How it played out: Optimism ran rampant when Nebraska inked this pair of four-star prospects, but neither ever took a snap under center. The Royals took Starling No. 5 overall in the MLB Draft and he has been a member of Kansas City's organization since. With Martinez under center, Turner moved to wide receiver almost immediately and has labored through an injury-riddled career.
The lists above are riddled with big names and top prospects, but few of them actually panned out. Getting contributions out of both quarterbacks in one class is nearly impossible - Crouch and Newcombe both made an impact under center, but every other group had either one or two forgettable careers. Of the 17 above names, only six earned at least one start under center at Nebraska. Two never even made it to campus, five changed positions and three transferred out early. Just seven of the 17 started and finished their NU careers as quarterbacks.

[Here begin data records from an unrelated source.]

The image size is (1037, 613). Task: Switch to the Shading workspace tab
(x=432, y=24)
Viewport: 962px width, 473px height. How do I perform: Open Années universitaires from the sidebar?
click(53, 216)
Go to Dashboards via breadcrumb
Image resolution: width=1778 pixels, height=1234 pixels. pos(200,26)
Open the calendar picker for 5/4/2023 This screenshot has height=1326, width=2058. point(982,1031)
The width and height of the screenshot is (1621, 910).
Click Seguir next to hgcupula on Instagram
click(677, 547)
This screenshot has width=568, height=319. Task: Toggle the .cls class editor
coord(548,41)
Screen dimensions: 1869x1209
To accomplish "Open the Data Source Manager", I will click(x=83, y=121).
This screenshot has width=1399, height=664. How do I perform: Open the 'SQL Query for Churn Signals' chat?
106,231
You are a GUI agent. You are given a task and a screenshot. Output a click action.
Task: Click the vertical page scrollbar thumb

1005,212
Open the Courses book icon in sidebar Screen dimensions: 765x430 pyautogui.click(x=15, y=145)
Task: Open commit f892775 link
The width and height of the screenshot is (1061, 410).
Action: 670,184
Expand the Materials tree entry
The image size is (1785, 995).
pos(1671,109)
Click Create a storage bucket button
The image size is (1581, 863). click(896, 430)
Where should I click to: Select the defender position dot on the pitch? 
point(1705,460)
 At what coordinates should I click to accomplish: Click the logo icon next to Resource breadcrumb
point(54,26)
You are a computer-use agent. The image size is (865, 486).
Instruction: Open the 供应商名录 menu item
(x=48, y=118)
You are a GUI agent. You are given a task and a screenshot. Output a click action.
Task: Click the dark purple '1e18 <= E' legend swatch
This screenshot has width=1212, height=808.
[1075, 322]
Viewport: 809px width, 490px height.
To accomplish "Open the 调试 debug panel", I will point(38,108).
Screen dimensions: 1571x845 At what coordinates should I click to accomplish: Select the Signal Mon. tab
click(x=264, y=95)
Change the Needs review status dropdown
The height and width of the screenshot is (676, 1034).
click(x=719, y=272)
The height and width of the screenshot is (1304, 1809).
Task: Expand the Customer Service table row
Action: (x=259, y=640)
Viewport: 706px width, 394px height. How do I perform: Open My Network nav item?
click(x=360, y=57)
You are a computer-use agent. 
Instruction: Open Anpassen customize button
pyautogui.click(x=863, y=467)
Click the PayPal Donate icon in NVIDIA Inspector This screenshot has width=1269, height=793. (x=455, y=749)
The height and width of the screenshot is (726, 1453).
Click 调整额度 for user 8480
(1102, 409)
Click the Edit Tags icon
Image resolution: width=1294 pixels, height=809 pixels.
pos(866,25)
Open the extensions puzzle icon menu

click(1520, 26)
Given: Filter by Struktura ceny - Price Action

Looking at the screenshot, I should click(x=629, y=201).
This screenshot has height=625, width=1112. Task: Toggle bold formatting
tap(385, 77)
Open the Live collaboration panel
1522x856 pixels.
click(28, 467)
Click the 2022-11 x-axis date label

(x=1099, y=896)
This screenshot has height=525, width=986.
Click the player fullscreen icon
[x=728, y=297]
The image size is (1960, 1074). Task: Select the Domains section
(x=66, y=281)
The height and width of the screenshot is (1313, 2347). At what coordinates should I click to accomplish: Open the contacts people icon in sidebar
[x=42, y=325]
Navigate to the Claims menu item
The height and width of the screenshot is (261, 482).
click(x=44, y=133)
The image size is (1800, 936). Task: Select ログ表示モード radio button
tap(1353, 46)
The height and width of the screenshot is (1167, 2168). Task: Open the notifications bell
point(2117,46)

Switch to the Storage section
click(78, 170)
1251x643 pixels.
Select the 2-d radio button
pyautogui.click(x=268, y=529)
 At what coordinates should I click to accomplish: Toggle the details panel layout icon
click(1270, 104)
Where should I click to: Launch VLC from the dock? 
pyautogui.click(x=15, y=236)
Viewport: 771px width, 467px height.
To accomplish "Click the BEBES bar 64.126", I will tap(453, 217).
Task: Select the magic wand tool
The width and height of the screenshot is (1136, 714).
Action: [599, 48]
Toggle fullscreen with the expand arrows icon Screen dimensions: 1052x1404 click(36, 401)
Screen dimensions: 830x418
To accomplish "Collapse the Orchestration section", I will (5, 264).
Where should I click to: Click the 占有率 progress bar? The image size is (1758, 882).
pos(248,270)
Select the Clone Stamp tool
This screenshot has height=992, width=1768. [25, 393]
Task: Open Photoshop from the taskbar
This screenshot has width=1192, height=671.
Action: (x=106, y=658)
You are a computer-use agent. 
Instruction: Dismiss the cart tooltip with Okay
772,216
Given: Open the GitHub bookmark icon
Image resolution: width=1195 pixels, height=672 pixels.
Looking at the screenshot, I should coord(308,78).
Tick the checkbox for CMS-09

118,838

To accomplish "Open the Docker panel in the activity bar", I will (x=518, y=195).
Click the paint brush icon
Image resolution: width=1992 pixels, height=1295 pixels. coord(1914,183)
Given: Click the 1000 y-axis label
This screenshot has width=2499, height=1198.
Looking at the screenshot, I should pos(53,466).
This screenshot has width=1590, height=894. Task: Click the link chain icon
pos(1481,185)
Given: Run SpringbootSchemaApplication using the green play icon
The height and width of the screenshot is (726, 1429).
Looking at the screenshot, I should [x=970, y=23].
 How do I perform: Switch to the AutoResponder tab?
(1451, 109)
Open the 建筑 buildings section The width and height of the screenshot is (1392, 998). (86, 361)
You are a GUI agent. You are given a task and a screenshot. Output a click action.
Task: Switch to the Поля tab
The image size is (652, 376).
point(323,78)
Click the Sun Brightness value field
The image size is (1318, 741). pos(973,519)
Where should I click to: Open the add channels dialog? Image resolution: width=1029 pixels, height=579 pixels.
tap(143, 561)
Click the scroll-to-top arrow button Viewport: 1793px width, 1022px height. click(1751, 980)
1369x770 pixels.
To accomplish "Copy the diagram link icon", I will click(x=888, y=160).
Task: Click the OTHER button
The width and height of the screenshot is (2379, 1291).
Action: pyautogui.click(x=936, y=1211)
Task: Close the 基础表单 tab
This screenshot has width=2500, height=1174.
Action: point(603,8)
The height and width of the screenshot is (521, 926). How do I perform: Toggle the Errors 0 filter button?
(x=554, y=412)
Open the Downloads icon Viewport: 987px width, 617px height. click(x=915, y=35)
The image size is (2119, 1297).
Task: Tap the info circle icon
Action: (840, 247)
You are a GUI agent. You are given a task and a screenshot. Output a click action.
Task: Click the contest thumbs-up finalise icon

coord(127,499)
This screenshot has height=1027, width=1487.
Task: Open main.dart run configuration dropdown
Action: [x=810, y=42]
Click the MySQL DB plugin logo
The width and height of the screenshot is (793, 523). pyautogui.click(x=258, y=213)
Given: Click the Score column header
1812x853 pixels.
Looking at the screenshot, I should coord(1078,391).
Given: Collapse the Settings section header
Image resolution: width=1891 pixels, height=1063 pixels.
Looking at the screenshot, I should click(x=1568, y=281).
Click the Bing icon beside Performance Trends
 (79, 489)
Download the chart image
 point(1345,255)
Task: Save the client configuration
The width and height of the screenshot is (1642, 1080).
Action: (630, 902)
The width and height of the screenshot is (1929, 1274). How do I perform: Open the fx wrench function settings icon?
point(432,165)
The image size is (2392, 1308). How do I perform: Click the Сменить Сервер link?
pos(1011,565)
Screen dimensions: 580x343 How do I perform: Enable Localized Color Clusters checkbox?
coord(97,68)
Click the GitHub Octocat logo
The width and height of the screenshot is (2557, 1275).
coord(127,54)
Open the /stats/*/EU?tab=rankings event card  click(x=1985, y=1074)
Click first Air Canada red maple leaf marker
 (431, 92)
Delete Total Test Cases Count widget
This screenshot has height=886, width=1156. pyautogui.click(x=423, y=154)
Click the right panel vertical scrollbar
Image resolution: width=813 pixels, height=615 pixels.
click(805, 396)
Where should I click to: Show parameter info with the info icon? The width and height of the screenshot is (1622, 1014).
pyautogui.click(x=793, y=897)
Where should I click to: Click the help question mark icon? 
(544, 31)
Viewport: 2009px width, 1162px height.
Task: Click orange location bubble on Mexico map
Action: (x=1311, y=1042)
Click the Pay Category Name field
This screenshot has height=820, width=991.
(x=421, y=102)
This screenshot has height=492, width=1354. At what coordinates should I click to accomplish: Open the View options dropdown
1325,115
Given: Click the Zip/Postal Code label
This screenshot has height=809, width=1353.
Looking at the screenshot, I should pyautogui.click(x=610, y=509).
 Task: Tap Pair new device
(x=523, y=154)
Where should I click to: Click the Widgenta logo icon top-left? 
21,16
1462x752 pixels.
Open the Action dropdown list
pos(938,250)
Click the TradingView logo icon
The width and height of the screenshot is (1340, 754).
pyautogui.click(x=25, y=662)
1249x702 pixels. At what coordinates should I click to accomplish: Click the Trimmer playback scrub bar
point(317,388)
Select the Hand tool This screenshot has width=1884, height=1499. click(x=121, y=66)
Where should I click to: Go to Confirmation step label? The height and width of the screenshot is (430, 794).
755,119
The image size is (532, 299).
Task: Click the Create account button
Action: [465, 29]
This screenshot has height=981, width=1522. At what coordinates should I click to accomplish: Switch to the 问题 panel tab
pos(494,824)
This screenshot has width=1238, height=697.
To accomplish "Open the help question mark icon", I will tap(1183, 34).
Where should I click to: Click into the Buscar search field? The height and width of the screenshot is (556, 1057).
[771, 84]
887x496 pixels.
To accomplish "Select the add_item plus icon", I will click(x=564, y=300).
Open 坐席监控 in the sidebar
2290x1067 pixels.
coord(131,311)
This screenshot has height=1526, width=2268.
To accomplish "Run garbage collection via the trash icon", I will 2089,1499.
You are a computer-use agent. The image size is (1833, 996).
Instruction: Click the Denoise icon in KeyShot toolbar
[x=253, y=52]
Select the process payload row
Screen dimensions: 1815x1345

Crouch, Lord, Taylor, Ganz, Lee and Martinez were the only members of the group to hold down the starter's role for at least one year.
This doesn't mean that Wilson and O'Brien can't make it work. Every situation is unique, and Mike Riley might have a plan in place in which each could have a solid career in Lincoln. But the nature of the position suggests that one quarterback tends to thrive while the other rides the bench or moves on. Should Wilson and O'Brien both stick to their commitments and make it to campus next fall, their case will make an interesting study for years to come.
Maybe they'll prove Three Dog Night's lyrics don't always apply to quarterbacks. But history suggests that while one may be a lonely number, it's an ideal one for quarterbacks.